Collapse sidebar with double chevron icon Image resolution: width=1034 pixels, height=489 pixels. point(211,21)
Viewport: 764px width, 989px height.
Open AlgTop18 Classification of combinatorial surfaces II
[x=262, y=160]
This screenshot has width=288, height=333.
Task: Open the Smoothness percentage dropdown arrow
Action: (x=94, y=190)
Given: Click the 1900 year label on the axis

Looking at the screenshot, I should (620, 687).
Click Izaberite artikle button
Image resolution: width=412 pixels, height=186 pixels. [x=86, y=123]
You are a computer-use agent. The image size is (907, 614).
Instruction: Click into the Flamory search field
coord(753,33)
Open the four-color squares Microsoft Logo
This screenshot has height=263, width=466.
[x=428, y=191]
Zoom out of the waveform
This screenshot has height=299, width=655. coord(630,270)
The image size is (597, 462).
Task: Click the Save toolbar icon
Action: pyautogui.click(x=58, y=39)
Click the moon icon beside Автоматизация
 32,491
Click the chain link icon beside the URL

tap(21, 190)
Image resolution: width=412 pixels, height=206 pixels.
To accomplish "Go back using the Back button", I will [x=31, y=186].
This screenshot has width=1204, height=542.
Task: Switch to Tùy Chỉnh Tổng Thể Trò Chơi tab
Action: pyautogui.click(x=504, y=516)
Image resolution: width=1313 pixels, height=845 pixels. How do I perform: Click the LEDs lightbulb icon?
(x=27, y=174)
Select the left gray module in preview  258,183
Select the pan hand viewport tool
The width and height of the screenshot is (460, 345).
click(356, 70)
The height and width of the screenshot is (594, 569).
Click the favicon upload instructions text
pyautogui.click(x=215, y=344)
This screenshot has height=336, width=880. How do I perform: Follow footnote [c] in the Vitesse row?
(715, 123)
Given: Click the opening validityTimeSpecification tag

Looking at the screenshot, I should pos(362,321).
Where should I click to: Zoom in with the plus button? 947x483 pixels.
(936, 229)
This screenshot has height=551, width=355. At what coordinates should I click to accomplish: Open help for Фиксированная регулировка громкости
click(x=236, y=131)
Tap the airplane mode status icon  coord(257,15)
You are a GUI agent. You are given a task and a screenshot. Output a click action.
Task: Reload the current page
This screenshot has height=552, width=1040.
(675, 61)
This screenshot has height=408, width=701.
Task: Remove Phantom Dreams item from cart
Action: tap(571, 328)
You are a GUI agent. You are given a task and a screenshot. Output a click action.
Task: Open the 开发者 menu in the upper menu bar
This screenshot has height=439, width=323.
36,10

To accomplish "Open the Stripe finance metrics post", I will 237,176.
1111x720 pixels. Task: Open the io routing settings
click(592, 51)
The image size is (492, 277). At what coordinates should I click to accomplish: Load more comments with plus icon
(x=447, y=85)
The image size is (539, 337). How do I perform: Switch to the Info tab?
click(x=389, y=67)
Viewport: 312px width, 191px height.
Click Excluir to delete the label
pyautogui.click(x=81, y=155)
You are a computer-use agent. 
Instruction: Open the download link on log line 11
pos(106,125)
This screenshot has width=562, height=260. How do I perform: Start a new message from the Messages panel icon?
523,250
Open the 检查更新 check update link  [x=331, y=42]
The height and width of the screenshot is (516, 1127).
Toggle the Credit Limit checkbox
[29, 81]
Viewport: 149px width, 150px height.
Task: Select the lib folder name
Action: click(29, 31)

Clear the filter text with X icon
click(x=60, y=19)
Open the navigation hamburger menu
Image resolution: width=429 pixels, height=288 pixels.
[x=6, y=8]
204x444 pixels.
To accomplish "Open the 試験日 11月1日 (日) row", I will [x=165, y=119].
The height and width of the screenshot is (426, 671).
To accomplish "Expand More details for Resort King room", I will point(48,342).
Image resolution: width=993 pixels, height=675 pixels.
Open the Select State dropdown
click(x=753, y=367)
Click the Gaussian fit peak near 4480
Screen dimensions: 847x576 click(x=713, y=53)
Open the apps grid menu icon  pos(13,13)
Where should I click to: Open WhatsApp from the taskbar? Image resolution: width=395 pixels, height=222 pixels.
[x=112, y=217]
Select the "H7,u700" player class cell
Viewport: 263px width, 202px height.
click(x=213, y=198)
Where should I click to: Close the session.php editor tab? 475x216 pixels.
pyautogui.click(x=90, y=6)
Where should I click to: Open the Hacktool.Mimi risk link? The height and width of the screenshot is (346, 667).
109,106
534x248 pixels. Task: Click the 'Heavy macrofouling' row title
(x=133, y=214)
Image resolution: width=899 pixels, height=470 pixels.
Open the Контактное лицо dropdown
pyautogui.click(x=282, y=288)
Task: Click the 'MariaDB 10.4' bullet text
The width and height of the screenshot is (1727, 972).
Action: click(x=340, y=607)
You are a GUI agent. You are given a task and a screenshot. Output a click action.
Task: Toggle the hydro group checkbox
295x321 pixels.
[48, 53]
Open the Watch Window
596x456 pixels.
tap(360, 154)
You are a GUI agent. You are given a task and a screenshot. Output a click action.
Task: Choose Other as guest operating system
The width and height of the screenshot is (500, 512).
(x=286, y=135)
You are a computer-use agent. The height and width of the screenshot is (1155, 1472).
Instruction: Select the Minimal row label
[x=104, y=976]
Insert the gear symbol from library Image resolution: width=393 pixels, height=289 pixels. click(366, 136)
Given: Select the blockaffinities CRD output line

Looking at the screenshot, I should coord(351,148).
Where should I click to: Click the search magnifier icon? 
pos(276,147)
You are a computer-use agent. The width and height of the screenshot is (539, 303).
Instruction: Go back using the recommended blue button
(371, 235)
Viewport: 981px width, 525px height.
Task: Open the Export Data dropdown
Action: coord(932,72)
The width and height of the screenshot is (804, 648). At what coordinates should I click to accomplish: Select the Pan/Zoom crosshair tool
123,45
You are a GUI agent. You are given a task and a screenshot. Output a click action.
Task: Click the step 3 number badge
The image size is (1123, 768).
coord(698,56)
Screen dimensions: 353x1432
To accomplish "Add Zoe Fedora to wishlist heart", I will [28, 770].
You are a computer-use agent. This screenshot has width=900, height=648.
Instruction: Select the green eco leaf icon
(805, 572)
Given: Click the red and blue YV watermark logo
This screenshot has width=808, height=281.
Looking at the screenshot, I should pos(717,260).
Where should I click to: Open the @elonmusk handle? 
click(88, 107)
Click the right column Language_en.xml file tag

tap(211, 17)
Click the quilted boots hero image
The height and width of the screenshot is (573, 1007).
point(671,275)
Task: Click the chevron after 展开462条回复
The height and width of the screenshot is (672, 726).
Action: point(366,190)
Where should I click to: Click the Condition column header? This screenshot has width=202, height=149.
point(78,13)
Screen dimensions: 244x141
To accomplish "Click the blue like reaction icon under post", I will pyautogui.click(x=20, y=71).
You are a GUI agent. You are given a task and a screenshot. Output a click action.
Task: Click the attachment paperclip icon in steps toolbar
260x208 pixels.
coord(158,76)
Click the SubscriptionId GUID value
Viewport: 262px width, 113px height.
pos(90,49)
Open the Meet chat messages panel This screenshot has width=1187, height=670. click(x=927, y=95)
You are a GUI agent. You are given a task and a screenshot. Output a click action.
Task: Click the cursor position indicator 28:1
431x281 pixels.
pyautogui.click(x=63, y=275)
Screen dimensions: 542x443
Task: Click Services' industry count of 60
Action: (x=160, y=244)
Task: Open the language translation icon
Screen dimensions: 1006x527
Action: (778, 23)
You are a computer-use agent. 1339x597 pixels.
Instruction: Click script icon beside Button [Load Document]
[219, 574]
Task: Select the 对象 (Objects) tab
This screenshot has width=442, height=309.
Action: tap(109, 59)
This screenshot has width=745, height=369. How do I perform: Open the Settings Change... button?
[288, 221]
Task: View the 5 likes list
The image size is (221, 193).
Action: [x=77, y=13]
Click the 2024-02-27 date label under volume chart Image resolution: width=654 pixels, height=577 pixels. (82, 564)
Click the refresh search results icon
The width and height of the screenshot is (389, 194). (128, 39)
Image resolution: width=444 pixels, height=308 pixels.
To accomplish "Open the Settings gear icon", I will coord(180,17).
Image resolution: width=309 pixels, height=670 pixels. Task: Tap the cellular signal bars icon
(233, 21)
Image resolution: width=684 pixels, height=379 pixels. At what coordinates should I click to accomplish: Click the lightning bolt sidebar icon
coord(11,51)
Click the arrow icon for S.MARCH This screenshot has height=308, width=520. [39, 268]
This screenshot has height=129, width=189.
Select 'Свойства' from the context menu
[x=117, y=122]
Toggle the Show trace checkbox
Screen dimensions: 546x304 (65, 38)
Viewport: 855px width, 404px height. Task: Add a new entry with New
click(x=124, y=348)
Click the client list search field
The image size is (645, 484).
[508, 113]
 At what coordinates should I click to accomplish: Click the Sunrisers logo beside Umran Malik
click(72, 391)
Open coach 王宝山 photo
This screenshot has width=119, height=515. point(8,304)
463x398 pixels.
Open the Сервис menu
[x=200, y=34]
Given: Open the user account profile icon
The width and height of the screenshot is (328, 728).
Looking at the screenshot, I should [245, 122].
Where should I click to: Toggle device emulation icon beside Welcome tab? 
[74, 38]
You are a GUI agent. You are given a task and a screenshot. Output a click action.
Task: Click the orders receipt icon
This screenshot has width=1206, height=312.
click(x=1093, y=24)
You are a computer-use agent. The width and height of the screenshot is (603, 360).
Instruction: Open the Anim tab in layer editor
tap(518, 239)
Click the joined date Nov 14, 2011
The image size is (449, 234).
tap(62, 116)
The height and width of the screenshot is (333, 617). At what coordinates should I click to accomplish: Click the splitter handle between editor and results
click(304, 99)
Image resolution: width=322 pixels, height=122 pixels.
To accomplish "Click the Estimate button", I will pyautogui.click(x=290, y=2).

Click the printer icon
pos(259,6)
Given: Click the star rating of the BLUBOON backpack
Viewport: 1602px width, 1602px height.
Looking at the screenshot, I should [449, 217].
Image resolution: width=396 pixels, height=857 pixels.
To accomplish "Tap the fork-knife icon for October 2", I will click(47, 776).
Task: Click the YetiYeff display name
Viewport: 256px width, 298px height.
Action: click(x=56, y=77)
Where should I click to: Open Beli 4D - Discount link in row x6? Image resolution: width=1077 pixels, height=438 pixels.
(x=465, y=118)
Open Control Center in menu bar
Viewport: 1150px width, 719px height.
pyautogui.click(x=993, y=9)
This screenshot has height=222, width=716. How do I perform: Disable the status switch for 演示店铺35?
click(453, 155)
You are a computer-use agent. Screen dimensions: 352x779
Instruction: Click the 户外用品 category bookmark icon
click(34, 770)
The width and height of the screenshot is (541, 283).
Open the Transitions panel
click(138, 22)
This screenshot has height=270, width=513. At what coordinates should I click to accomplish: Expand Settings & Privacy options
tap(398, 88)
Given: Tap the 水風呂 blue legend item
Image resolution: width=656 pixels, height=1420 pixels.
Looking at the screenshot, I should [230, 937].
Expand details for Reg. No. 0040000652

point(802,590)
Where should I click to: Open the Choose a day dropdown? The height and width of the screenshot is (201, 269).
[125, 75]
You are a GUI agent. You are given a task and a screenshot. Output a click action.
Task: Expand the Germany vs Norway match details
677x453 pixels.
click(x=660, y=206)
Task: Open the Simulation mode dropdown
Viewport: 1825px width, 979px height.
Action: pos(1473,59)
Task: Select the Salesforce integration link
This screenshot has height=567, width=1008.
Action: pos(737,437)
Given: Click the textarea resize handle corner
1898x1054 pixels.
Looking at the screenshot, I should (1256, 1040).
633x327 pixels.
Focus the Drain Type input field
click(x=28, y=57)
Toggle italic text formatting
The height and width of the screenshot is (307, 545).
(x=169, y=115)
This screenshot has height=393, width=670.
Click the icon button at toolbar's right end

—————

Task - Wherever the word "post" turns up in the records, copy out the line it is on.

Answer area -
To accomplish "Open the Stripe finance metrics post", I will 237,176.
To accomplish "Click the blue like reaction icon under post", I will pyautogui.click(x=20, y=71).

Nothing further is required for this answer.